- **WHAT YOU NEED TO DO**: Your answer must consist solely of the line containing "The image size is (720, 720)." and each line after it through the end of the data, copied exactly.

------ SUPPLIED MATERIAL

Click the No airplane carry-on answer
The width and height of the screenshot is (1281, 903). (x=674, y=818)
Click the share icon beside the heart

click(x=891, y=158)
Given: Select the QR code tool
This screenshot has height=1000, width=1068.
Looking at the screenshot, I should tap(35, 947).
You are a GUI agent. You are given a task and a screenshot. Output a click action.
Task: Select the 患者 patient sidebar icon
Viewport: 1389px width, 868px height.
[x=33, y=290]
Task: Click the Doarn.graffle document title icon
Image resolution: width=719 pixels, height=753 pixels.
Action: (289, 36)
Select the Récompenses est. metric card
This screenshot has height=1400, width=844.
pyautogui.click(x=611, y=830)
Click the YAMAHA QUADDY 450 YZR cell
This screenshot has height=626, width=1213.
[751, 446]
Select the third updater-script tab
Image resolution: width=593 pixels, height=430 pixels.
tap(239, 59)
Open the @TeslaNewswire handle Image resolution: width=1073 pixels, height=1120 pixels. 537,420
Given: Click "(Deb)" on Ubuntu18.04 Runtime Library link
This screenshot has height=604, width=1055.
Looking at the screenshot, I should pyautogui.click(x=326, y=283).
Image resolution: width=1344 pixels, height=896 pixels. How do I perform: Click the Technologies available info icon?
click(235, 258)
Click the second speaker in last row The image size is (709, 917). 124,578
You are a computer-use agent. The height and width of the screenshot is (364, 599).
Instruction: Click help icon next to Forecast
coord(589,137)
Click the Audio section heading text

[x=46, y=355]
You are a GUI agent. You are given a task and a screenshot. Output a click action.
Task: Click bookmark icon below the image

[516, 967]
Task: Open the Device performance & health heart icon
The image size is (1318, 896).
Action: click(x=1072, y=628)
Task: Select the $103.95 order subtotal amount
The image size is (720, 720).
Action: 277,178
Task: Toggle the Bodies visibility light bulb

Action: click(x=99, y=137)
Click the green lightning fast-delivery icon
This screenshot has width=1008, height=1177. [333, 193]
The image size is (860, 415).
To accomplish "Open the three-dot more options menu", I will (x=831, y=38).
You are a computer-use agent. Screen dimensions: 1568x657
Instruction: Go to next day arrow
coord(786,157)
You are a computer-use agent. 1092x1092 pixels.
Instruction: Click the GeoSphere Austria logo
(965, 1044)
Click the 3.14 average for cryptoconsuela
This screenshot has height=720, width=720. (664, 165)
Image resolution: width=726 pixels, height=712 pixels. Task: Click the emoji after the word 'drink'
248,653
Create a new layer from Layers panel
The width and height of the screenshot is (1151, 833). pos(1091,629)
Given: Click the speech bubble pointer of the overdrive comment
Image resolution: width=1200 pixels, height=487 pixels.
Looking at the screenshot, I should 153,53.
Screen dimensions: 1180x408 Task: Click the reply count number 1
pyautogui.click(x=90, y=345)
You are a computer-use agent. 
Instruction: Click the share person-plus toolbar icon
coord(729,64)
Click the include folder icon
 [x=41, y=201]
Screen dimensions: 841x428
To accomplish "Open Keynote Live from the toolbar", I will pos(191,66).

------------

- **EXERCISE ANSWER**:
The image size is (720, 720).
Action: 277,178
Task: Toggle the Bodies visibility light bulb

Action: click(x=99, y=137)
Click the green lightning fast-delivery icon
This screenshot has width=1008, height=1177. [333, 193]
The image size is (860, 415).
To accomplish "Open the three-dot more options menu", I will (x=831, y=38).
You are a computer-use agent. Screen dimensions: 1568x657
Instruction: Go to next day arrow
coord(786,157)
You are a computer-use agent. 1092x1092 pixels.
Instruction: Click the GeoSphere Austria logo
(965, 1044)
Click the 3.14 average for cryptoconsuela
This screenshot has height=720, width=720. (664, 165)
Image resolution: width=726 pixels, height=712 pixels. Task: Click the emoji after the word 'drink'
248,653
Create a new layer from Layers panel
The width and height of the screenshot is (1151, 833). pos(1091,629)
Given: Click the speech bubble pointer of the overdrive comment
Image resolution: width=1200 pixels, height=487 pixels.
Looking at the screenshot, I should 153,53.
Screen dimensions: 1180x408 Task: Click the reply count number 1
pyautogui.click(x=90, y=345)
You are a computer-use agent. 
Instruction: Click the share person-plus toolbar icon
coord(729,64)
Click the include folder icon
 [x=41, y=201]
Screen dimensions: 841x428
To accomplish "Open Keynote Live from the toolbar", I will pos(191,66).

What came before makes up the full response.